DEMOCRATIC GUBERNATORIAL candidate Maura Healey’s campaign won’t release the questionnaires she has filled out seeking the endorsement of special interest groups.
A spokeswoman for the campaign initially said the decision about releasing the questionnaires was up to the interest groups. One of the groups, the Massachusetts Teachers Association, said it was leaving the decision to the candidates. Healey’s campaign then said it wouldn’t be releasing the candidate’s answers, offering no explanation why.
The issue of questionnaires first surfaced earlier this year, when Chris Dempsey, a Democratic candidate for state auditor, said he would be releasing his responses to be fully transparent and accountable. (He hasn’t released the questionnaire of Reproductive Equity Now because the organization asked him not to.)
Dempsey called on his rivals in the race to be equally transparent; his primary opponent, Sen. Diana DiZoglio, released several, but not all, of her questionnaires, while Republican Anthony Amore has released none of his so far. A Boston Globe editorial urged all candidates to release their questionnaires, saying they shouldn’t be making promises in secret.
Healey, who is currently the state’s attorney general, is facing no challenger in the Democratic gubernatorial primary and has participated in no debates, so releasing the answers to the questionnaires could illuminate where she stands on issues of importance to special interest groups.
In an interview with CommonWealth on August 12, Healey was asked if she supports MCAS and its graduation requirements.
“I think assessment is important. I think accountability is important. How you assess is something that I think is really open to discussion right now, as we know more about students and particularly their social emotional capacity,” she said.
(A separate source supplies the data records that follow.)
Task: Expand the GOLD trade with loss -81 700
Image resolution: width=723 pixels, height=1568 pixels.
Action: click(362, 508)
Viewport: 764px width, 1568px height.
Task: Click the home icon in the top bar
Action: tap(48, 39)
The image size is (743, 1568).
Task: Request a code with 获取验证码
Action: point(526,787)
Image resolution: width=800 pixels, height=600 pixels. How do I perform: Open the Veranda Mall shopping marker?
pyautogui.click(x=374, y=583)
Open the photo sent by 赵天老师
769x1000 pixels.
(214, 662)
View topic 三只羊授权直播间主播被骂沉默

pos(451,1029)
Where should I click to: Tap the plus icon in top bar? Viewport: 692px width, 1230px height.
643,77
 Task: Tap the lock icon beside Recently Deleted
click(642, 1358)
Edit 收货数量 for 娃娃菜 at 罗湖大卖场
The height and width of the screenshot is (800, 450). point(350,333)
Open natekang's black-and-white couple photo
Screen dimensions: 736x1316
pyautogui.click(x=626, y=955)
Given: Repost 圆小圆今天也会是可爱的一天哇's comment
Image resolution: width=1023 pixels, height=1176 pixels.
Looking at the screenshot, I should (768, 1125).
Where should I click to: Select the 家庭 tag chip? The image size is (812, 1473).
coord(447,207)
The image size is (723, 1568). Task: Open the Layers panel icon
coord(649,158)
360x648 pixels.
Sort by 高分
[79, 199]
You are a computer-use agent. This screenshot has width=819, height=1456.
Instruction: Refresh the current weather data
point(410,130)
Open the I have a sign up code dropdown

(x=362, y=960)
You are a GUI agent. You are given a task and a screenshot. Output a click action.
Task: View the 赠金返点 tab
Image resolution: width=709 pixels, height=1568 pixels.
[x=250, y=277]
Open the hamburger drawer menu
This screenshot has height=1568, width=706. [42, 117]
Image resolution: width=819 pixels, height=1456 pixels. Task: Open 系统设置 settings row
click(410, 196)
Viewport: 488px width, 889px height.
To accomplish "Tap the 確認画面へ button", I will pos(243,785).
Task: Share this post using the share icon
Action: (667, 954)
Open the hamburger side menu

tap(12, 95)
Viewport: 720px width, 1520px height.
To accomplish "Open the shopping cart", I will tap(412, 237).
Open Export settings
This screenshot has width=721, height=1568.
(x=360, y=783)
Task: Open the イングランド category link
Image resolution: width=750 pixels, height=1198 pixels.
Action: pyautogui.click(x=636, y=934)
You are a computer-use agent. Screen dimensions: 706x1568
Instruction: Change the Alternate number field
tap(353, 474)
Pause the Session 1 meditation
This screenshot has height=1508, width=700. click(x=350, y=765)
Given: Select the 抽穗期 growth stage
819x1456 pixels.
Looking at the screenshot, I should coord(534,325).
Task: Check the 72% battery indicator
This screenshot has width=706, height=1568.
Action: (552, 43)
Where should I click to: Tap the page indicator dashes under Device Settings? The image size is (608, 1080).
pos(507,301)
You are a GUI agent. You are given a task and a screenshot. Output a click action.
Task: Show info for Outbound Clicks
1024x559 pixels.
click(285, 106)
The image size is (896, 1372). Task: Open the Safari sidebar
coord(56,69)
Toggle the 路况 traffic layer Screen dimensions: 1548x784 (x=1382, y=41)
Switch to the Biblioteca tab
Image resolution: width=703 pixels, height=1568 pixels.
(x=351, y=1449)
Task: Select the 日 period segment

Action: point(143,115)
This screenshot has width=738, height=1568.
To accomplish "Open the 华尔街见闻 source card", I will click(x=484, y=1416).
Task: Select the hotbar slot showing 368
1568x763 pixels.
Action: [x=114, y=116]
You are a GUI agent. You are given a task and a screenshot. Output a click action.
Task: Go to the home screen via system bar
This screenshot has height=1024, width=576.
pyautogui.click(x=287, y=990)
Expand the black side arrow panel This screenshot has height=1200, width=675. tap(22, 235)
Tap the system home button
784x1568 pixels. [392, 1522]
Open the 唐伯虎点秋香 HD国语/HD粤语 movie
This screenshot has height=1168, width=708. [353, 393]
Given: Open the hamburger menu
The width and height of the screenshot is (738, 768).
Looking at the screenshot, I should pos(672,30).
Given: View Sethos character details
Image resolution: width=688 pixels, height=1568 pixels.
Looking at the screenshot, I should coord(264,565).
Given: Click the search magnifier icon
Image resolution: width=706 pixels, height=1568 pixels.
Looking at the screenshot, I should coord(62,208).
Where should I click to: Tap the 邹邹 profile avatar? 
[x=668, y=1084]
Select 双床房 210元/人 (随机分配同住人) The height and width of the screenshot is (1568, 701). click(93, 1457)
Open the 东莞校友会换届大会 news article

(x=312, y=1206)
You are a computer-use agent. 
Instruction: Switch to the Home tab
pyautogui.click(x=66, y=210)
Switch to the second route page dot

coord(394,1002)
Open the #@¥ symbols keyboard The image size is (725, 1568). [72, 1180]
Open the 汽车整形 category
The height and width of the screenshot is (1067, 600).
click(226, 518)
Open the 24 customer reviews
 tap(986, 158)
Asked whether she believes a high-stakes test is the best way to assess students, she didn’t answer directly.
“I’m saying it is appropriate to look at MCAS right now and look at what it is measuring and what it is not measuring and are the things that are being measured the things that are actually setting students up for success,” she said. “I support an assessment test. I support standards and accountability. However, I also believe it is important that we actually engage with what that assessment is and make any changes that we need to make. This gets to the graduation requirement. What is it achieving? What is it not achieving? And I, as somebody who wants to be the education governor, recognizing the imperative of providing a quality education to every child in the state, regardless of zip code or income level, these are the kinds of hard conversations that we need to be having right now.”
The Massachusetts Teachers Association says in its candidate questionnaire that it favors eliminating the high-stakes nature of the MCAS test for high school graduation, supports “alternative measures of academic success,” and wants to expand state support for local school districts to develop their own assessment frameworks. Candidates are asked whether they agree or disagree with the MTA’s position.
In the auditor’s race, DiZoglio checked that she agreed with the MTA’s position. Dempsey checked neither box and instead wrote that his sister teaches at a consortium school in New York City that hasn’t adopted standardized testing and instead uses an alternative approach that provides “a fuller picture” of what students know and can do. He said he wants to explore alternative approaches to testing, although he believes “measurement is essential.”